Un migrant soudanais a été retrouvé mort vendredi le long du canal Saint-Denis. Crédit : Comité migrants Wilson
Un migrant soudanais a été retrouvé mort vendredi le long du canal Saint-Denis. Crédit : Comité migrants Wilson

Un migrant soudanais a été retrouvé mort vendredi dans le canal Saint-Denis, à Aubervilliers, en région parisienne. L'homme vivait dans le campement qui longe le canal où s'entassent environ 800 migrants.

Un corps a été sorti du canal Saint-Denis à Aubervilliers (région parisienne), vendredi 10 juillet dans la matinée. "Malgré l'intervention des secours, il n'a pu être ranimé", signale une source policière à l'AFP.

Les premiers témoignages indiquent que l'homme, originaire du Soudan, est tombé à l'eau mais les circonstances restaient encore lundi à éclaircir.

"Les migrants sur place n'ont pas trop voulu nous dire pourquoi il était tombé, par pudeur et un peu par défiance", explique Philippe Caro, du collectif Solidarité migrants Wilson. "Ils m'ont dit qu'il était un peu fou et qu'il ne savait pas nager".

Le Soudanais vivait dans le campement installé le long du canal où s'entassent environ 800 migrants. Une cérémonie d'hommage sera prochainement organisée par les humanitaires sur les lieux du drame.

Ce n'est pas la première fois qu'un migrant décède dans un campement parisien. Fin janvier, un demandeur d'asile somalien avait été retrouvé mort dans sa tente dans le nord de Paris.

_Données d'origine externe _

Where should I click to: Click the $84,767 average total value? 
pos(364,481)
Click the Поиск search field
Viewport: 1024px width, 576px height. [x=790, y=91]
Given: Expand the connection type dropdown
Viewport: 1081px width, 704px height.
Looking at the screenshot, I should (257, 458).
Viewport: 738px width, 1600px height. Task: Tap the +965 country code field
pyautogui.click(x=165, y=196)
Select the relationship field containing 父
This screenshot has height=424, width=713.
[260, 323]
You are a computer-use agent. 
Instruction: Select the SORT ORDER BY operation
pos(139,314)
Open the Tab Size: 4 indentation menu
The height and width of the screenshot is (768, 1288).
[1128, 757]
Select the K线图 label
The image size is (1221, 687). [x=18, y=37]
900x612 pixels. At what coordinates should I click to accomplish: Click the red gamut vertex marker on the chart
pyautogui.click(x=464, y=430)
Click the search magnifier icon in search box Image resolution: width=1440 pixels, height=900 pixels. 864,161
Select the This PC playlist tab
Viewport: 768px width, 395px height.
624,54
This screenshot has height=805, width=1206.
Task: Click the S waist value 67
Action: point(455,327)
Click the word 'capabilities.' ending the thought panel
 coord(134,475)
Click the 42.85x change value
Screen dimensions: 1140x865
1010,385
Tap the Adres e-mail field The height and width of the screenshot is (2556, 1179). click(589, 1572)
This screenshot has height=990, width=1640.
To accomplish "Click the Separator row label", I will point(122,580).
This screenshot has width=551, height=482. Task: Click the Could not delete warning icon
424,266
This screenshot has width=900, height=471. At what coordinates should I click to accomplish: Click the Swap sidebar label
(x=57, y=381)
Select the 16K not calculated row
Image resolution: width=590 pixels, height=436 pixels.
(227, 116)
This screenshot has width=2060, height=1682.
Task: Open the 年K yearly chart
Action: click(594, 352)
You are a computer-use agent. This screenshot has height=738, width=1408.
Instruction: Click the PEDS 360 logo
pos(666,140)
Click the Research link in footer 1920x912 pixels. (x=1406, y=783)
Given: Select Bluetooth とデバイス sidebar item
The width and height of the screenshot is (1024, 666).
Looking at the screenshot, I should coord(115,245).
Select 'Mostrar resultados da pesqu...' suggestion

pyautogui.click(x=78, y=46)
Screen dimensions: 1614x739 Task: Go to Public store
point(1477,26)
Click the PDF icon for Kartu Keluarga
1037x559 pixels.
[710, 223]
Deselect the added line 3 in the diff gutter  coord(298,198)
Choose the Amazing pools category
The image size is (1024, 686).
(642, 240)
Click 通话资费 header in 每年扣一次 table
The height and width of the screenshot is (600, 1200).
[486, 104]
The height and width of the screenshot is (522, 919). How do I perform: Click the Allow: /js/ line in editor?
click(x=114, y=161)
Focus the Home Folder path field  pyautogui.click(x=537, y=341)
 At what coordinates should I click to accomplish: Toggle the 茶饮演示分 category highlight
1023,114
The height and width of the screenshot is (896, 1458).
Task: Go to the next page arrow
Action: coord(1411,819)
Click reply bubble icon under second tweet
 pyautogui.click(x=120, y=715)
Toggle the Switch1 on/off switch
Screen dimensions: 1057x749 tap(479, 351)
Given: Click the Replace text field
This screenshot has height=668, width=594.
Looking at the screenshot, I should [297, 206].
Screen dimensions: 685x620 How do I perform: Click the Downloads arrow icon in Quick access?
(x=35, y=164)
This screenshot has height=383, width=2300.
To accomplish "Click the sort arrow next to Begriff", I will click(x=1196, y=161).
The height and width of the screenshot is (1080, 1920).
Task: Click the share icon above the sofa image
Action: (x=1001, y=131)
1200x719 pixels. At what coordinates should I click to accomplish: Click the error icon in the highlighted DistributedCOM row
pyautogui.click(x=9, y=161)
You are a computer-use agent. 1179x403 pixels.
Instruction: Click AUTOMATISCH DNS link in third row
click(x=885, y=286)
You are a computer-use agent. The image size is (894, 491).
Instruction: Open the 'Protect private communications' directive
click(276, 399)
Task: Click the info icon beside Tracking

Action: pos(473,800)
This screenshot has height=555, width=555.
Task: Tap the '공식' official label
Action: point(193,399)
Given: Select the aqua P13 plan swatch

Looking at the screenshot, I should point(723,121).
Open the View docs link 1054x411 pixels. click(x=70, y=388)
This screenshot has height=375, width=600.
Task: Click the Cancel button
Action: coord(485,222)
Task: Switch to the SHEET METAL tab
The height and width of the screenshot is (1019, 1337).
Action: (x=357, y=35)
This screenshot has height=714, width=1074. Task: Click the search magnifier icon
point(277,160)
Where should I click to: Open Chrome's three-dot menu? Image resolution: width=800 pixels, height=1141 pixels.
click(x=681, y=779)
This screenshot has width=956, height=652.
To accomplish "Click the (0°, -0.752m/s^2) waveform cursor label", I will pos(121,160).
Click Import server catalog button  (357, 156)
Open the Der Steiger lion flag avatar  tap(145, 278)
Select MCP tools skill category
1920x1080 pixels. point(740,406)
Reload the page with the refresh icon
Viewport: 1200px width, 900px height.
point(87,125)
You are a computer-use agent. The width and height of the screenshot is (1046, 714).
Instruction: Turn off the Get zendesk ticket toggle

Ces personnes "ont fui les guerres et les massacres, ont traversé des milliers de kilomètres d'épreuves, pour venir demander asile et protection dans le pays des droits de l'Homme. Et ne trouvent finalement ici que des mauvais traitements, des conditions de survie indignes, la violence et la mort", s'est indigné sur Facebook le collectif Solidarité migrants Wilson. Il redoute l'agrandissement du campement d'Aubervilliers avec la fin de la trêve hivernale, durant laquelle les expulsions ont été interdites et des places en hébergements d'urgence créées. Elle s'est achevée le 11 juillet après avoir été repoussée de manière exceptionnelle en raison de l'épidémie de Covid-19.